Lemma 15.46.5. Let $k$ be a field of characteristic $p > 0$. Let $n, m \geq 0$. Let $K$ be the fraction field of $k[[x_1, \ldots , x_ n]][y_1, \ldots , y_ m]$. As $k'$ ranges through all subfields $k/k'/k^ p$ with $[k : k'] < \infty$ the subfields

$\text{fraction field of } k'[[x_1^ p, \ldots , x_ n^ p]][y_1^ p, \ldots , y_ m^ p] \subset K$

form a family of subfields as in Lemma 15.46.4. Moreover, each of the ring extensions $k'[[x_1^ p, \ldots , x_ n^ p]][y_1^ p, \ldots , y_ m^ p] \subset k[[x_1, \ldots , x_ n]][y_1, \ldots , y_ m]$ is finite.

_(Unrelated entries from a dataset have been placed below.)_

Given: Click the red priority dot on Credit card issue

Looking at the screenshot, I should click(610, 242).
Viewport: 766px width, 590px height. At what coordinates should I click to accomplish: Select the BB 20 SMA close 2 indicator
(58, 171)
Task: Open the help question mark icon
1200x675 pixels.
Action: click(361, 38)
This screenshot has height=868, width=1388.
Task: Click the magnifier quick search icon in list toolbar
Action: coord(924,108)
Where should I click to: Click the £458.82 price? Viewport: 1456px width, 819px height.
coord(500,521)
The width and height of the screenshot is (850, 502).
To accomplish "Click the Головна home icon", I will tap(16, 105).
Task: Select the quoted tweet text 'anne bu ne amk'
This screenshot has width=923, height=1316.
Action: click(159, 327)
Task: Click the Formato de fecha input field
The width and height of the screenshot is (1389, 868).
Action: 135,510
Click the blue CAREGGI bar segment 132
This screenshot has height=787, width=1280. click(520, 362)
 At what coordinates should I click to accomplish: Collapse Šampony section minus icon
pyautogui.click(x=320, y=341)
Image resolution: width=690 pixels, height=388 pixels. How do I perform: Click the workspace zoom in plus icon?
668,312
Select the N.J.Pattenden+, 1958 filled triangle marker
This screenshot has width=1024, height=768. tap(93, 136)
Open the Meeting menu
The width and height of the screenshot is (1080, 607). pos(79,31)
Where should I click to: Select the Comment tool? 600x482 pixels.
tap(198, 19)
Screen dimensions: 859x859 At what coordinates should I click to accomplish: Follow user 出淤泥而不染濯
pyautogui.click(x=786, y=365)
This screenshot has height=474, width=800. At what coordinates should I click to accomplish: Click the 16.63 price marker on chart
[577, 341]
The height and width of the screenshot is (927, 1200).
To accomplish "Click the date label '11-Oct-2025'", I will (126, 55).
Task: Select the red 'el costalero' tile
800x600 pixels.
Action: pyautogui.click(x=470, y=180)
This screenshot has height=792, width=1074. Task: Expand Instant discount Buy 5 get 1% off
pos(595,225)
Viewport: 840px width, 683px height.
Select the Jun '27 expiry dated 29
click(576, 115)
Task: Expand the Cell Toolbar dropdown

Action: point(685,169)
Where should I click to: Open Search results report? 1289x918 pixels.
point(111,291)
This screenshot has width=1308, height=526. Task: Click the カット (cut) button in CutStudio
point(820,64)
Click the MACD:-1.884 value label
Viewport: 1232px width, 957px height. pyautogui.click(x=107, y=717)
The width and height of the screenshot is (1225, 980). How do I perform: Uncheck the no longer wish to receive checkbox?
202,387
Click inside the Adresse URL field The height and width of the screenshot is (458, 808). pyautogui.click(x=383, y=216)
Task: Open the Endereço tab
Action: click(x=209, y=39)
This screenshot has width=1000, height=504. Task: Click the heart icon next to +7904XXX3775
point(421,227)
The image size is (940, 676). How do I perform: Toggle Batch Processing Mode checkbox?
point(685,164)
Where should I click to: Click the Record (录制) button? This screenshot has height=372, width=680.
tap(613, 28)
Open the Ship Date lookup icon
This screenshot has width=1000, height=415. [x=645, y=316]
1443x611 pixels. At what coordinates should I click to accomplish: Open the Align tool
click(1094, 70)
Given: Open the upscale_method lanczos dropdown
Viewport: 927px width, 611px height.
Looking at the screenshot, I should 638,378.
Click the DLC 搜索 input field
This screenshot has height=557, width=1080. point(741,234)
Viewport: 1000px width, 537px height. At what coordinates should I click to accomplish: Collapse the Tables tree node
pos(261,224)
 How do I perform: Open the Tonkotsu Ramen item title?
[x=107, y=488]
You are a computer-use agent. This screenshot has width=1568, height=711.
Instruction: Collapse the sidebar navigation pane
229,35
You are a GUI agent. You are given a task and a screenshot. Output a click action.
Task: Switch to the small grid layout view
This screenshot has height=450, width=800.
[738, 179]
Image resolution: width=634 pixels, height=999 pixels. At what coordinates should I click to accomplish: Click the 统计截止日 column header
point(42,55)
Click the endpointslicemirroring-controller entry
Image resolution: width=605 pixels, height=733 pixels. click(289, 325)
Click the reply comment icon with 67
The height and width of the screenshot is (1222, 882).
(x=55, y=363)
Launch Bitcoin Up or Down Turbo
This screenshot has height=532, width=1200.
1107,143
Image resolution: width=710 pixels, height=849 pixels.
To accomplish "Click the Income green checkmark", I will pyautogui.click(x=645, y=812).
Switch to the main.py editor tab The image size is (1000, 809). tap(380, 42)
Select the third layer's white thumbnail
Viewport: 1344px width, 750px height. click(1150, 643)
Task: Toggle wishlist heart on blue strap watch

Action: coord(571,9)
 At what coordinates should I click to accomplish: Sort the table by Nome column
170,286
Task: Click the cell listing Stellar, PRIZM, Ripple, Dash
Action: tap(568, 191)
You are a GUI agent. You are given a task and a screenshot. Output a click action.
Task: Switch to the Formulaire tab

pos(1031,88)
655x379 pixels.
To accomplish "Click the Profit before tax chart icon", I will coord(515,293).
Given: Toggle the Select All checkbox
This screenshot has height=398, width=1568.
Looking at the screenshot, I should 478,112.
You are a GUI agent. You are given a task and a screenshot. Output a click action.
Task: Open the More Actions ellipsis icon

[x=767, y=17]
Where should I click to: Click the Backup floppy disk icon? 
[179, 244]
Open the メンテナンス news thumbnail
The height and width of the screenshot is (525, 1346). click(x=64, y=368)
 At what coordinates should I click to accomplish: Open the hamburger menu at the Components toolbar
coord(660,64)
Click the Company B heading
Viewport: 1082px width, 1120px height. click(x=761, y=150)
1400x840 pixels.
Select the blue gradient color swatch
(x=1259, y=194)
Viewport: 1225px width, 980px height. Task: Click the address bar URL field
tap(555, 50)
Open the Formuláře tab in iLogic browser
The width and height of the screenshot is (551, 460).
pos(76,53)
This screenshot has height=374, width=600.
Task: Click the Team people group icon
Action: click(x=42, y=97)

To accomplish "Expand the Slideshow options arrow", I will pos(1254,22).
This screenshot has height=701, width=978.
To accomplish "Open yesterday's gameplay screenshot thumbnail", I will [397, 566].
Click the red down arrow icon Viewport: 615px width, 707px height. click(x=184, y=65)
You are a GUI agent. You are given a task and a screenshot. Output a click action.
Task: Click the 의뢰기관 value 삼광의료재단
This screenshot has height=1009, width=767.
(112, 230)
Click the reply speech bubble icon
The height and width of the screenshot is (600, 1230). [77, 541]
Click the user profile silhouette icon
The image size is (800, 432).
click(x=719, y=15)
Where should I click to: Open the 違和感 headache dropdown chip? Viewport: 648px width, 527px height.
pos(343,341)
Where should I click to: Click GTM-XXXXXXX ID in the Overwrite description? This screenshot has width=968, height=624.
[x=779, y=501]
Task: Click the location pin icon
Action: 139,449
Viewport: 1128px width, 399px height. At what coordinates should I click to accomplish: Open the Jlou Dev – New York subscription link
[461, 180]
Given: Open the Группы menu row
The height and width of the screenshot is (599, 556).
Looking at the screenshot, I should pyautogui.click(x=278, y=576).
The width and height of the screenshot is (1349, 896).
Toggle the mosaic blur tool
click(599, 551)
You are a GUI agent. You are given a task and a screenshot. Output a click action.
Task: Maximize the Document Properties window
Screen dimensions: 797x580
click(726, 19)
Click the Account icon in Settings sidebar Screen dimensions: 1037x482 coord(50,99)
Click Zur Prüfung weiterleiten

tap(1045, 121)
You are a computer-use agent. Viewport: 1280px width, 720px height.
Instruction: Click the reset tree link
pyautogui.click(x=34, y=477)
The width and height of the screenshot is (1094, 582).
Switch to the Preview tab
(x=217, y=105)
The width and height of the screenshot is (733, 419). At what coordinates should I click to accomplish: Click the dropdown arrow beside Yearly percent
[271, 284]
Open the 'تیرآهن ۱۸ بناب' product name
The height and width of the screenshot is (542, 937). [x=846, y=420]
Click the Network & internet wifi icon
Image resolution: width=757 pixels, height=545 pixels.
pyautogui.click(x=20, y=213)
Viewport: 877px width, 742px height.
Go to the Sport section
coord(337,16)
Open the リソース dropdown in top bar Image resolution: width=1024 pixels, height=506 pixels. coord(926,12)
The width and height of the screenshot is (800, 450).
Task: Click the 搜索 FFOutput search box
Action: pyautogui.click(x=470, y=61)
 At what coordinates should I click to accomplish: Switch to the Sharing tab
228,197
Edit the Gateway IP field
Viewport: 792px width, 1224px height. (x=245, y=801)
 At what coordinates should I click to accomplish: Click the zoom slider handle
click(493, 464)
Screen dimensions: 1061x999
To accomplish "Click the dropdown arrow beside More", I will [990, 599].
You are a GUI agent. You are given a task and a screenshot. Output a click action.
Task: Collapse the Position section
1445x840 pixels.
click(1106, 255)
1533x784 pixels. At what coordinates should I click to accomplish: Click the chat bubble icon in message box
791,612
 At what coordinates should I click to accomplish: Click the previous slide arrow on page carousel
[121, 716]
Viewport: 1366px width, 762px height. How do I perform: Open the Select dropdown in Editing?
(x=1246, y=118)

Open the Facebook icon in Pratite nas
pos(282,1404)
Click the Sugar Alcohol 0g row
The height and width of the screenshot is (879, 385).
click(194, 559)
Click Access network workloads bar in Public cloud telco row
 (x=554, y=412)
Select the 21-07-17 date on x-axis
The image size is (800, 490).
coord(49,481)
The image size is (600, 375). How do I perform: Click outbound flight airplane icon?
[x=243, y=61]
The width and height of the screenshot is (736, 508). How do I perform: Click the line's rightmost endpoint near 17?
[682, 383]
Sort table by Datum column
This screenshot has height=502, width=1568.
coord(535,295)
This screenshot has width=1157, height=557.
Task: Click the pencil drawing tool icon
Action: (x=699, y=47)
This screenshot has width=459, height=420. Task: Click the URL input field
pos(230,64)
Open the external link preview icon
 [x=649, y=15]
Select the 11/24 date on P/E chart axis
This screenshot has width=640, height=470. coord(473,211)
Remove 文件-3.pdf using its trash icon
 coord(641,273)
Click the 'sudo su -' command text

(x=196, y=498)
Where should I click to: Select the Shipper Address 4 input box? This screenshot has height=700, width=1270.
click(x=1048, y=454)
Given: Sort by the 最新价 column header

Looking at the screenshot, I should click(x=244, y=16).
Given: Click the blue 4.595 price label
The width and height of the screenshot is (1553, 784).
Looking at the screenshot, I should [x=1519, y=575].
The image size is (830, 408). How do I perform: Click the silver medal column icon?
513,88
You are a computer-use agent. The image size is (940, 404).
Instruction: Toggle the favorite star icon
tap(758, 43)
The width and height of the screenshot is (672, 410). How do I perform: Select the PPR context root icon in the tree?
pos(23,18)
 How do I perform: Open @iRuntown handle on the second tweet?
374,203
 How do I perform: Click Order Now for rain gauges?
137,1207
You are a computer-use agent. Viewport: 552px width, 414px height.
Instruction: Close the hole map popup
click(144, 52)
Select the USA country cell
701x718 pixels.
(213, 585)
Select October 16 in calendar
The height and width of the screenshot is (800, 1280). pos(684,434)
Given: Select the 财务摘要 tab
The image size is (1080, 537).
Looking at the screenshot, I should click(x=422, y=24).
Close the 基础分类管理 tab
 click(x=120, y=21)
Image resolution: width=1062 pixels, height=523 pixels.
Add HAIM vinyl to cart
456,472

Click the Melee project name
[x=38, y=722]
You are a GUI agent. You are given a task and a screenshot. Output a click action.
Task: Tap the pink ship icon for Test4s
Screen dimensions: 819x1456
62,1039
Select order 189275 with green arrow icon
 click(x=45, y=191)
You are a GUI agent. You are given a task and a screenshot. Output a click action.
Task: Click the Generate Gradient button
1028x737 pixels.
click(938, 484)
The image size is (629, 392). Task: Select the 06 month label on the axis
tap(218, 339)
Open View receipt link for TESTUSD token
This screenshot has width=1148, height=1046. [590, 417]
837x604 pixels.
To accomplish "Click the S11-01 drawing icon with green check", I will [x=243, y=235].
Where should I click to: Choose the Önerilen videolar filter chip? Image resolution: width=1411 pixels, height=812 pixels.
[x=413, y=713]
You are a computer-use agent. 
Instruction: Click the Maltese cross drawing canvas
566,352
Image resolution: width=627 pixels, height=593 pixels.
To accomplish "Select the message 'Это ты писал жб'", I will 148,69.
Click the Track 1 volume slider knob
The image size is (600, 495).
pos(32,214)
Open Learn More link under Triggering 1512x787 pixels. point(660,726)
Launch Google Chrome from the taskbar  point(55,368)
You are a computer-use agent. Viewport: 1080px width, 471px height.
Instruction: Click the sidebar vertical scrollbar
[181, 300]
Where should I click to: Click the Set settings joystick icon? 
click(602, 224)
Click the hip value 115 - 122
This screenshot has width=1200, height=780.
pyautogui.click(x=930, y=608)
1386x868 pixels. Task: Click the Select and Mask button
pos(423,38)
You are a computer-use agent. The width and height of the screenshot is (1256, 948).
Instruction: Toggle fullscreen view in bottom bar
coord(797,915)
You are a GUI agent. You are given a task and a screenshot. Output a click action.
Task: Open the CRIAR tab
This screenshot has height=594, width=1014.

Proof. Write $A = k[[x_1, \ldots , x_ n]][y_1, \ldots , y_ m]$ and $A' = k'[[x_1^ p, \ldots , x_ n^ p]][y_1^ p, \ldots , y_ m^ p]$. We also denote $K'$ the fraction field of $A'$. The ring extension $k'[[x_1^ p, \ldots , x_ d^ p]] \subset k[[x_1, \ldots , x_ d]]$ is finite by Algebra, Lemma 10.97.7 which implies that $A' \to A$ is finite. For $f \in A$ we see that $f^ p \in A'$. Hence $K^ p \subset K'$. Any element of $K'$ can be written as $a/b^ p$ with $a \in A'$ and $b \in A$ nonzero. Suppose that $f/g^ p \in K$, $f, g \in A$, $g \not= 0$ is contained in $K'$ for every choice of $k'$. Fix a choice of $k'$ for the moment. By the above we see $f/g^ p = a/b^ p$ for some $a \in A'$ and some nonzero $b \in A$. Hence $b^ p f \in A'$. For any $A'$-derivation $D : A \to A$ we see that $0 = D(b^ pf) = b^ p D(f)$ hence $D(f) = 0$ as $A$ is a domain. Taking $D = \partial _{x_ i}$ and $D = \partial _{y_ j}$ we conclude that $f \in k[[x_1^ p, \ldots , x_ n^ p]][y_1^ p, \ldots , y_ d^ p]$. Applying a $k'$-derivation $\theta : k \to k$ we similarly conclude that all coefficients of $f$ are in $k'$, i.e., $f \in A'$. Since it is clear that $A^ p = \bigcap \nolimits _{k'} A'$ where $k'$ ranges over all subfields as in the lemma we win. $\square$

Comment #3536 by Dario Weißmann on

Missing punctuation in the third sentence of the statement.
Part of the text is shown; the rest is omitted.